## Texto extraído:
-*-

Así el eterno enfrentamiento siguió siglo tras siglo, hasta venir a dar, ya cercano a nosotros, con la cuestión conocida de Larra y su sobrino. Aquel sobrino pedante y displicente que quería serlo todo, ganarlo todo, sin estar preparado para nada, representaba para el escritor cierto sector de juventud urbana que ansiaba conquistar en un instante lo que otros aprendieron a dar o recibir en libros y escenarios o a lo largo de rosarios de artículos.

Al tal sobrino se le antojaba de pronto ser actor, y allá se presentaba a dar la lata al tío. «Soy joven», anunciaba como pliego de méritos. Luego, según el tío preguntaba, venía aquello de «¿Cómo? ¿Se necesita saber algo para ser actor?» Preludio de su ignorancia de gramática, autores clásicos, educación, modales y usos, de todo en suma, salvo hablar a la moda, intrigar o improvisar comedias para amigos. Otras veces el tal sobrino descubría temprana vocación de periodista y allí estaba de nuevo, tal como el tío lo describe, entre zaino y torcido, dispuesto a apuñalarle; otras, en fin, llegaba a enamorarse para casarse pronto y mal con ceremonia y gran traca final a base de cuernos mutuos, suicidio doble, carta al juez y feroz pistoletazo. «De estos niños vive Madrid logrado -concluía el escritor-, y de viejos tan frágiles como ellos, porque en la misma escuela se han criado. »

-*-

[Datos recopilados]
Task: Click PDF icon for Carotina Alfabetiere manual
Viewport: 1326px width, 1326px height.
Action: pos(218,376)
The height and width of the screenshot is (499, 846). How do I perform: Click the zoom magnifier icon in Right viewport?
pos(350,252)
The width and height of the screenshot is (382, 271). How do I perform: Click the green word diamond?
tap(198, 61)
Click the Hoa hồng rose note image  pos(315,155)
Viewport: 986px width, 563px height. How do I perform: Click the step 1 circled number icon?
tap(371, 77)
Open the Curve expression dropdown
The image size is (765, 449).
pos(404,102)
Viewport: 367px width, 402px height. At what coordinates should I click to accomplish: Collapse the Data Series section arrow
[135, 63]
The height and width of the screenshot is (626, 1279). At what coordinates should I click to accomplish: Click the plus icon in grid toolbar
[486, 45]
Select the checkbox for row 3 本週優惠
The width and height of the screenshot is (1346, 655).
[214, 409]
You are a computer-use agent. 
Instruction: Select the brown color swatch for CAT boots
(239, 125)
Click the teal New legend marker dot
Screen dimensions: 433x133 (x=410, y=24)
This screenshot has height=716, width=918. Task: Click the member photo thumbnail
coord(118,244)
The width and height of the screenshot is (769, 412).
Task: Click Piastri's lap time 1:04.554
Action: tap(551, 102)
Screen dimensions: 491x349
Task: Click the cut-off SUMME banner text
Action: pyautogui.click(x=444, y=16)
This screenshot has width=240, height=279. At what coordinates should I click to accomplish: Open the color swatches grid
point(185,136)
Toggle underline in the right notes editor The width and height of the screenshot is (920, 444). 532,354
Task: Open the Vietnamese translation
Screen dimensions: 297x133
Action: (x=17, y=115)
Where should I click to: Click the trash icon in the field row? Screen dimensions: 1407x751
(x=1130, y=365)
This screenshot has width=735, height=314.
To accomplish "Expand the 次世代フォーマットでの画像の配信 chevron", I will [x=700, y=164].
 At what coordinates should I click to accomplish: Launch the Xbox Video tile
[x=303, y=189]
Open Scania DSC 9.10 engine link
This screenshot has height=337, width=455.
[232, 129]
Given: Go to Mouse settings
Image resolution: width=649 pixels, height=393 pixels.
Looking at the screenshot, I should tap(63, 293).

-*-

## Lista de actividades:
1. Según el fragmento sobre Larra y su sobrino, ¿qué anunciaba el sobrino como pliego de méritos cuando quería ser actor?
2. Extrae del fragmento sobre Larra y su sobrino el tramo que va desde "Así el eterno" hasta "rosarios de artículos.", sin cambiar nada.
3. Escribe lo que sigue al fragmento sobre Larra y su sobrino a partir de su última oración.

## Respuestas por tarea:
1. Anunciaba «Soy joven».

2.
Así el eterno enfrentamiento siguió siglo tras siglo, hasta venir a dar, ya cercano a nosotros, con la cuestión conocida de Larra y su sobrino. Aquel sobrino pedante y displicente que quería serlo todo, ganarlo todo, sin estar preparado para nada, representaba para el escritor cierto sector de juventud urbana que ansiaba conquistar en un instante lo que otros aprendieron a dar o recibir en libros y escenarios o a lo largo de rosarios de artículos.

3.
Mas, a pesar de unirlos a la postre, es curiosa su saña con los jóvenes. Aunque en su galería particular hay burlas para todas las edades, ya se trate de castellanos viejos o aquel otro don Timoteo literato, pesadilla de la pluma con sus comedias y sus anacreónticas, a medida que el tiempo pasa hay en sus obras cada vez menos líneas de aliento dedicadas a sus posibles, cuando no futuros, competidores, quizá porque le echaban en cara su paso al bando.conservador después de tantas prédicas liberales o su empeño en buscar un hombre fuerte que ordenara la vida y los negocios nacionales. De todos modos, por ironías de la vida, su muerte súbita y su entierro memorable sirvieron para alumbrar la pluma de uno de aquellos que bien pudo acompañar al famoso sobrino cuando le visitaba con sus proyectos y cuitas laborales.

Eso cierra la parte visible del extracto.